-- Your task --
Could you retype only the lines from the one containing "Go to 会员 members sidebar icon" through the final line of the entries, both included, skipping any images?

-- Exercise material --
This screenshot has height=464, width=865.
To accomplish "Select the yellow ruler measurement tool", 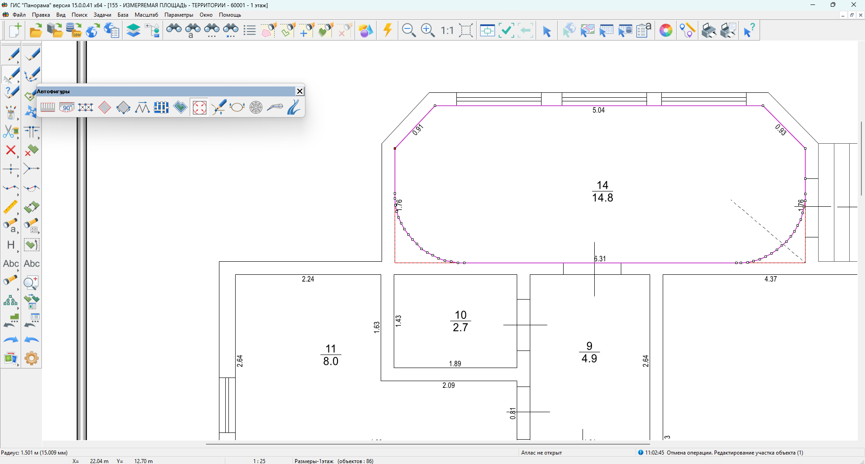I will point(10,207).
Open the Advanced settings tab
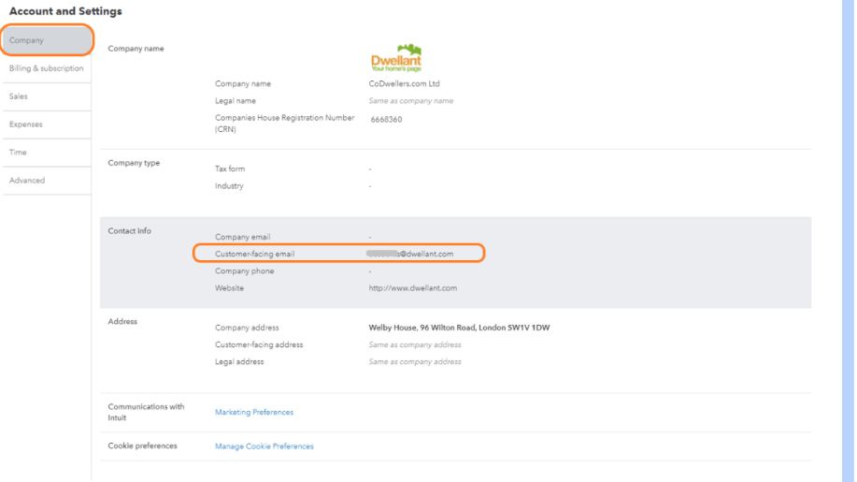Screen dimensions: 857x482 click(x=47, y=180)
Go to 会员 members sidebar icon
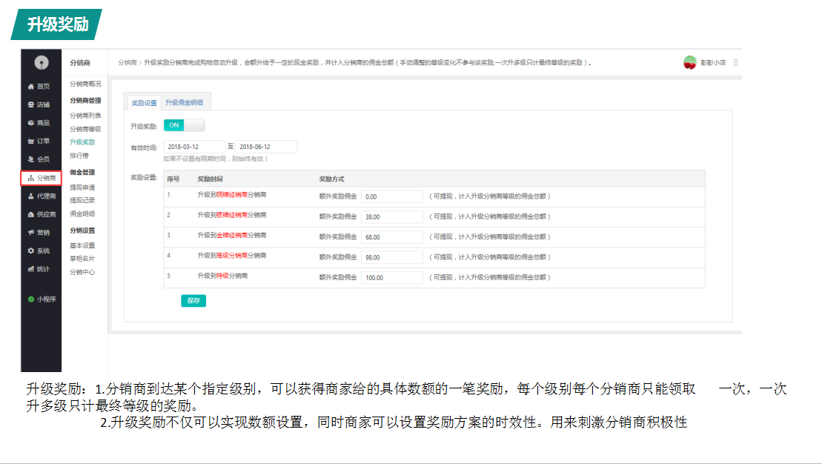 point(30,159)
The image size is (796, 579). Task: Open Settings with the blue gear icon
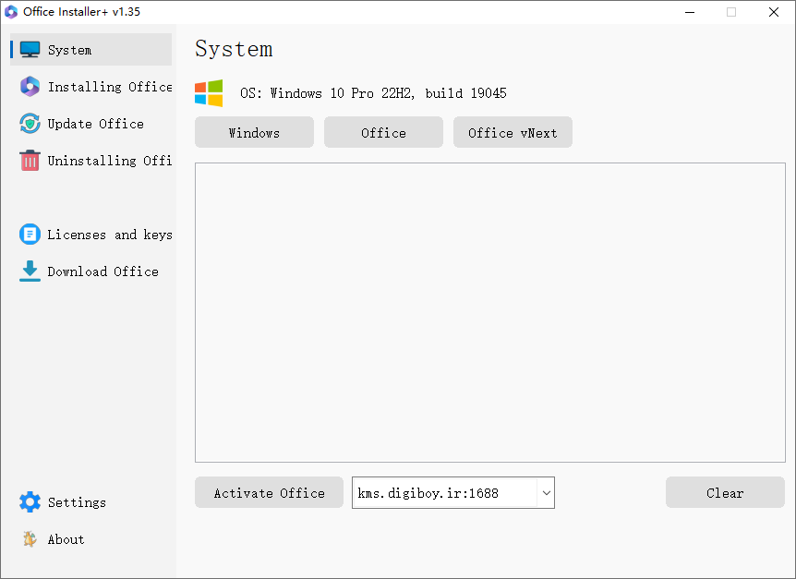tap(29, 501)
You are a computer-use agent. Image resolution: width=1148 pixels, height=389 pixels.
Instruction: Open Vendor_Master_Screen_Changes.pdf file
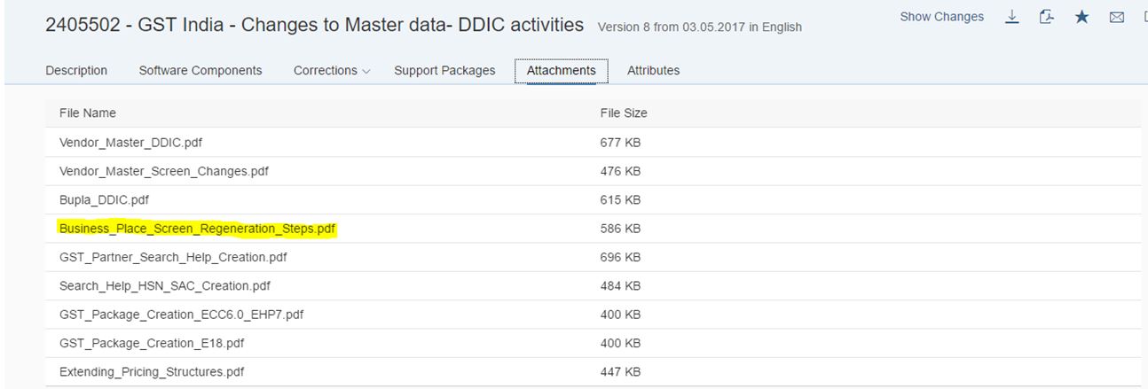163,171
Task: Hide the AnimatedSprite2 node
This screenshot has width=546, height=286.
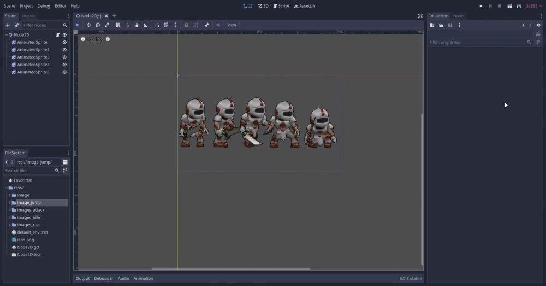Action: [x=64, y=50]
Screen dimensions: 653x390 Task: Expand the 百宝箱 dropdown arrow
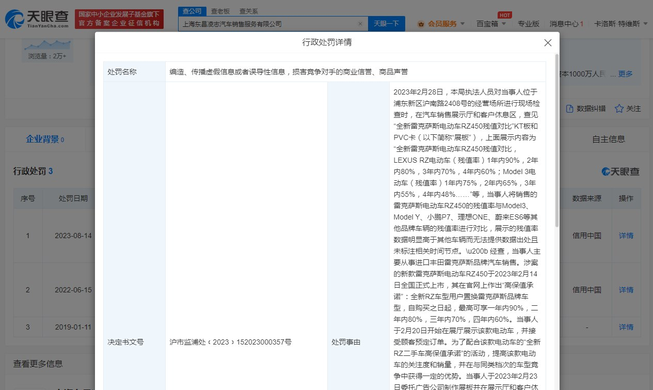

-- Response area --
Go to 会员 members sidebar icon
 point(30,159)
The image size is (796, 579). Task: Open Settings with the blue gear icon
tap(29, 501)
You are a computer-use agent. Image resolution: width=1148 pixels, height=389 pixels.
Instruction: Open Vendor_Master_Screen_Changes.pdf file
163,171
Task: Hide the AnimatedSprite2 node
This screenshot has width=546, height=286.
Action: [x=64, y=50]
Screen dimensions: 653x390 Task: Expand the 百宝箱 dropdown arrow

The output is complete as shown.